CS perception models. (A) Sequential model with late integration of manual cue; (B) Sequential model with early integration of manual cue; (C) Simultaneous model with early integration of manual cue.

Therefore, in a new study (Bayard et al., in preparation), we investigated whether auditory status or auditory abilities impact audio-lip-read-manual integration in speech perception by testing a larger sample of deaf individuals whom of which were fitted with cochlear implants. Our first collection of data suggests an effect of auditory ability. Deaf individuals with good auditory ability had the same pattern response as their hearing-counterparts. Thus, for hearing- and deaf individuals with good auditory speech perception abilities, speech perception may first involve an integration between auditory and lip-read information. The merged percept then could be impacted by manual information when such information is delivered (Figure 3A). For deaf individuals with low auditory ability, labial and manual information could be initially merged, and auditory information would be taken into account subsequently (Figure 3B).
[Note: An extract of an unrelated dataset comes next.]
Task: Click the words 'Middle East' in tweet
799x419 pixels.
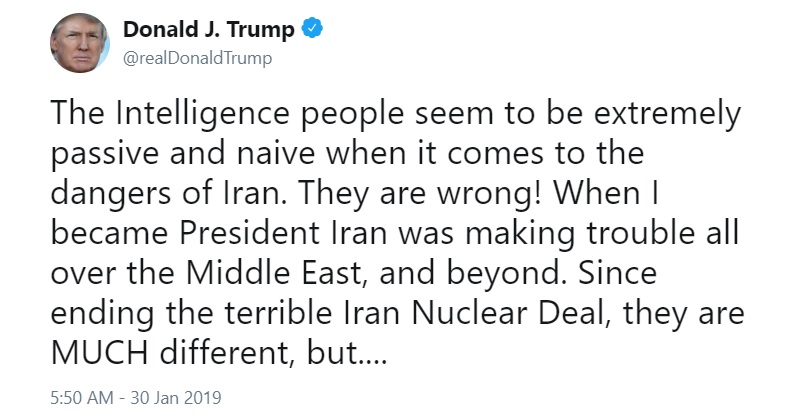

A number of other studies have revealed an impact of CI proficiency on AV speech integration. For example, Landry et al. (2012), compared three groups in a lip-reading task: proficient CI group, non-proficient CI group and normally-hearing group. Participants had to report visual speech stimulus presented in four conditions: visual only condition, AV speech condition, AV white noise condition, and AV reverse speech condition. Participants were informed that all auditory inputs were incongruent with the visual stimulus. Results showed that the presentation of auditory speech stimuli significantly impaired lip-reading performance only in proficient CI users and the normally-hearing group. Non-proficient CI users were not affected by auditory distractors, suggesting that such distraction was ignored due to their poor auditory ability. Huyse et al. (2013) showed that patterns of auditory, visual, and fusion responses to McGurk audio-visual stimuli are relative to CI proficiency. CI children who are AO− seemed to rely more on vision and CI children who are AO+ seemed to rely more on auditory information. Although these studies analyzed AV perception without cues, they reinforce our proposition that we should distinguish AO+ and AO− profiles in future studies of speech perception in participants with CI and CS.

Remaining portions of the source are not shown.